Ok, here's an extremely rough back-of-the-envelope calculation. As you'll see, these numbers can be out by orders of magnitude, and it doesn't greatly change the conclusion.

Oumuamua interstellar asteroid. 230x35x35m, ~= 280000 m^3

Density assumption: 2 x water. => mass is ~500,000 metric tonnes.

Spotted only after passing the Sun. Assume we'd spot such objects only if they came within the orbit of mercury so are well illuminated. Assume one such object every 10 years (we've not been searching very long with automated telescopes), and we spot all of them.

Mean mercury orbit radius ~ 60,000,000 km

Area of mercury's orbit: 1.1 x 10^16 km^2

Mercury's orbital area x path length in 10 years = volume swept by one visible object in 10 years.

Asteroid velocity ~100,000 km/h

Path length in 10 years = 100,000 x 10 x 24x365. Swept volume ~ 10 x 10^25 km^3

Distance to Alpha Centauri: 4.37 light years = 4.37 x 9.5 x 10^12 km = 4.15 x 10^13km

Sol's "cube of influence" ~= 7 x 10^40 km^3

Cube of influence / swept volume = rough estimate of number of asteroids in cube of influence. Number of asteroids: 7 x 10^14

Mass of asteroids: 3.5 x 10^20 tonnes. Mass of sun: 2 x 10^27 tonnes.

Conclusion: dark interstellar asteroids like Oumuamua are a tiny fraction of the visible mass of the galaxy.

>I notice that Oumuamua happened to pass within some 20 million km of earth within a decade or so of having systems in place to spot it. Wouldn't this imply there are an awful lot of them?

Finding one in a decade's span within 20 million km would imply there are "an awful lot of them"?

Practically instantaneous on the lengthy time scales the universe operates in, don't you think?
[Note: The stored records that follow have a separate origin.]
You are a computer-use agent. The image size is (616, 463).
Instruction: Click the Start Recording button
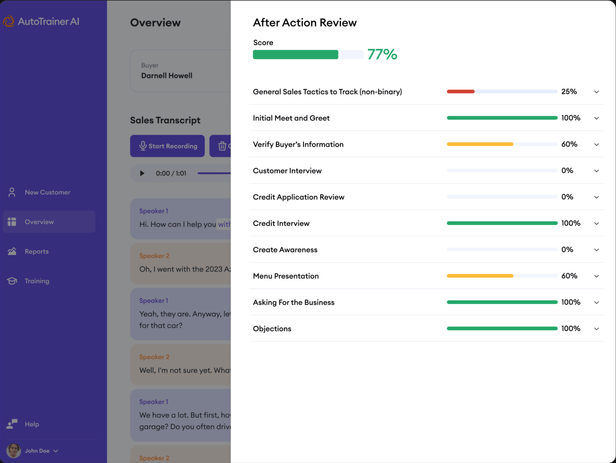click(167, 146)
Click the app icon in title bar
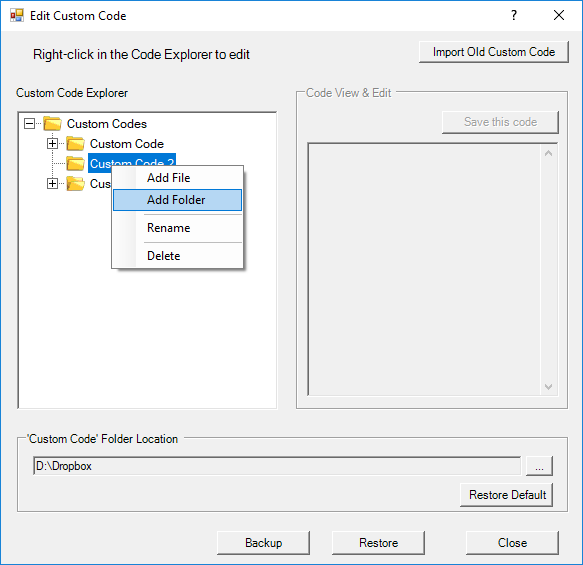 pos(17,16)
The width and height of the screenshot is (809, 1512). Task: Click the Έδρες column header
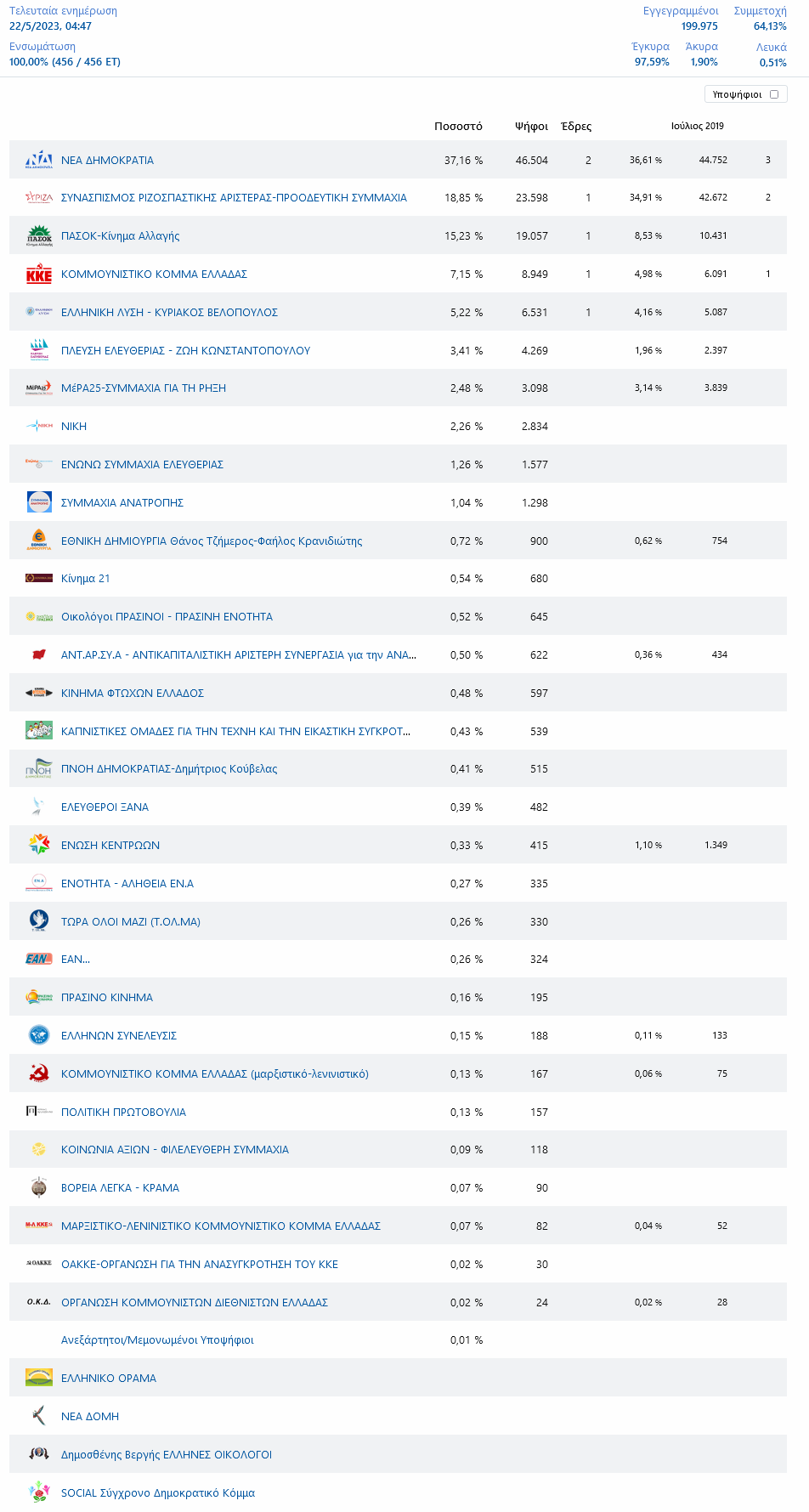click(x=576, y=127)
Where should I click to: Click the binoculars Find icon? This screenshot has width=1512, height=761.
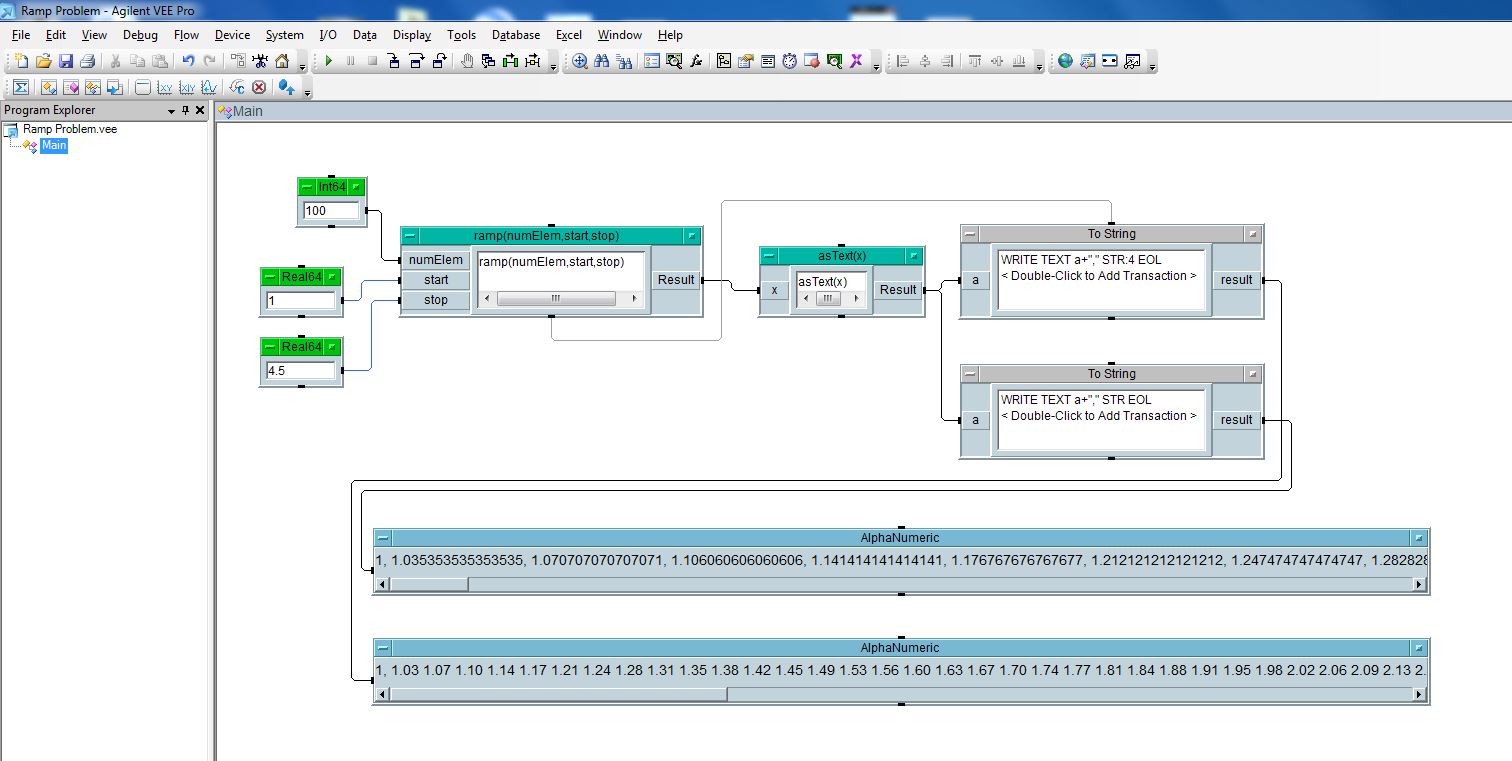click(602, 61)
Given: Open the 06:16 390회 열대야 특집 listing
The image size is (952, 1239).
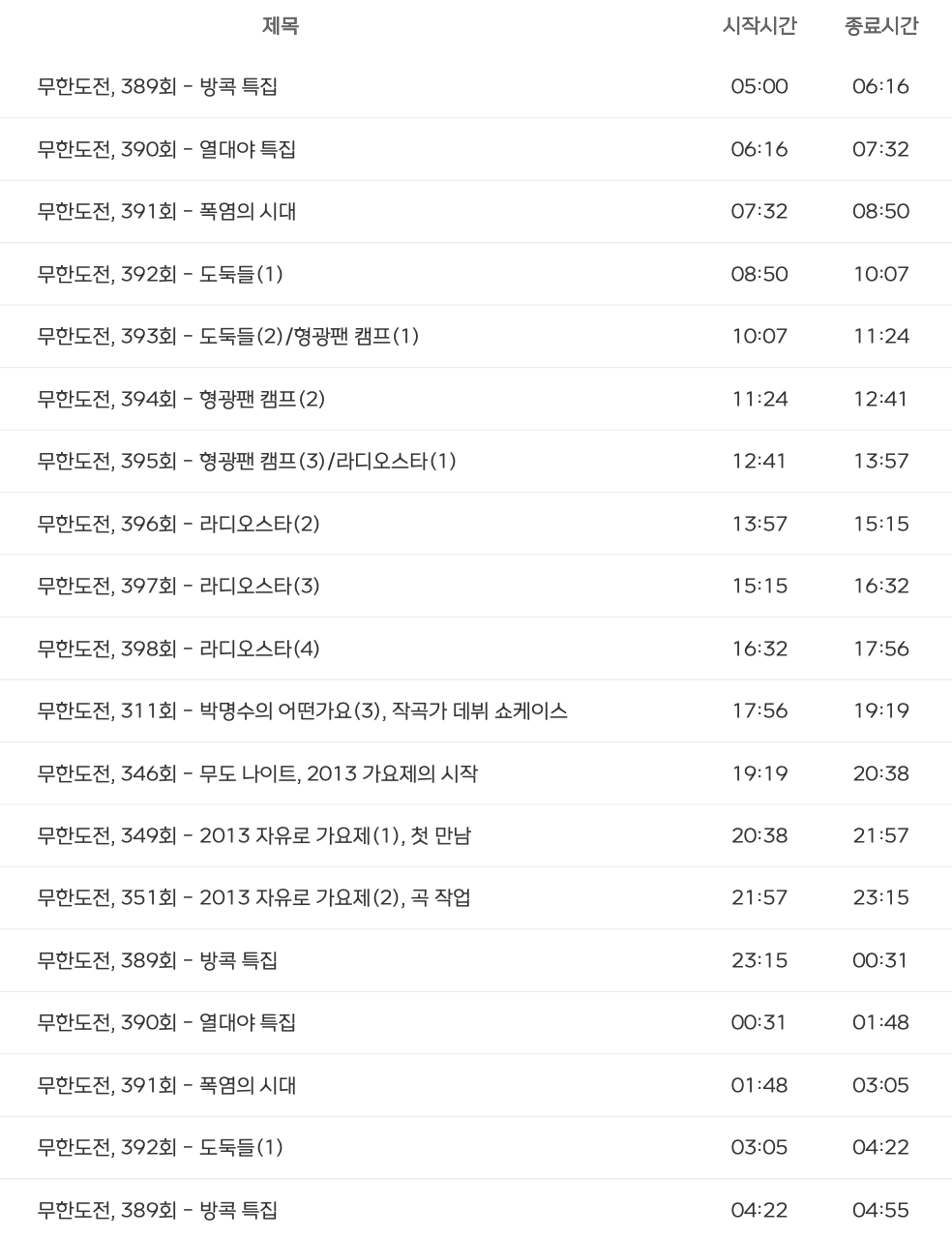Looking at the screenshot, I should (476, 149).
And our observations have far from complete coverage of the sky.
That's a pretty small volume and a pretty short timespan, all things considered.
I'm not qualified to answer your question, but the observation of Oumuamua alone doesn't give a large enough sample size to estimate how often large interstellar comets or asteroids pass through our solar system.
> I'm not qualified to answer your question, but the observation of Oumuamua alone doesn't give a large enough sample size to estimate how often large interstellar comets or asteroids pass through our solar system.

It's an observation, so it sets some level of constraints on the rate. Though it's true that an estimate of that rate would have large uncertainties.